Beta Distribution Learning for Reliable Roadway Crash Risk Assessment¶

Conference: AAAI 2026 arXiv: 2511.04886 Code: https://www.gb-liang.com/projects/betarisk Area: Traffic Safety / Autonomous Driving / Uncertainty Estimation Keywords: Beta Distribution, Crash Risk Assessment, Satellite Imagery, Uncertainty Quantification, Calibration

TL;DR¶

A geospatial deep learning framework based on Beta distribution learning is proposed, which leverages multi-scale satellite imagery to predict the full probability distribution of fatal crash risk (rather than point estimates), achieving 17–23% improvement in Recall while naturally expressing uncertainty through distribution shape.

Background & Motivation¶

Background: Road traffic crashes cause over 1.3 million deaths annually worldwide, with economic losses reaching up to 3% of GDP. Traditional traffic safety research typically analyzes driving behavior, road infrastructure, traffic patterns, and weather in isolation, overlooking the complex spatial interactions among multiple factors.

## Given data
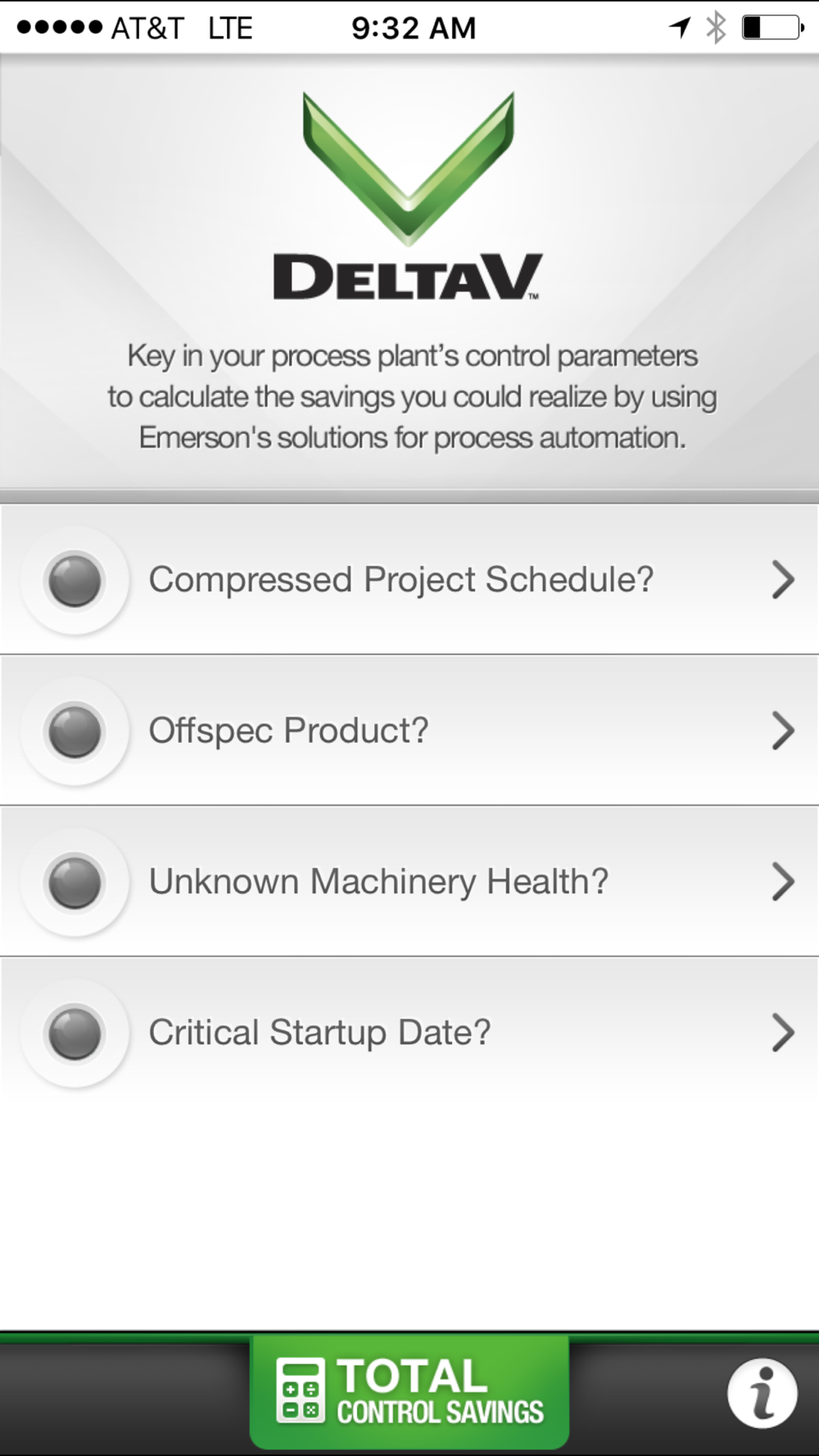This screenshot has width=819, height=1456.
Task: Tap the 9:32 AM clock
Action: [414, 28]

## What to work on
In the roadway crash risk text, please repeat the passage from "Background & Motivation¶" up to and including "among multiple factors.", swapping "crashes" for "collisions".

## Written answer
Background & Motivation¶

Background: Road traffic collisions cause over 1.3 million deaths annually worldwide, with economic losses reaching up to 3% of GDP. Traditional traffic safety research typically analyzes driving behavior, road infrastructure, traffic patterns, and weather in isolation, overlooking the complex spatial interactions among multiple factors.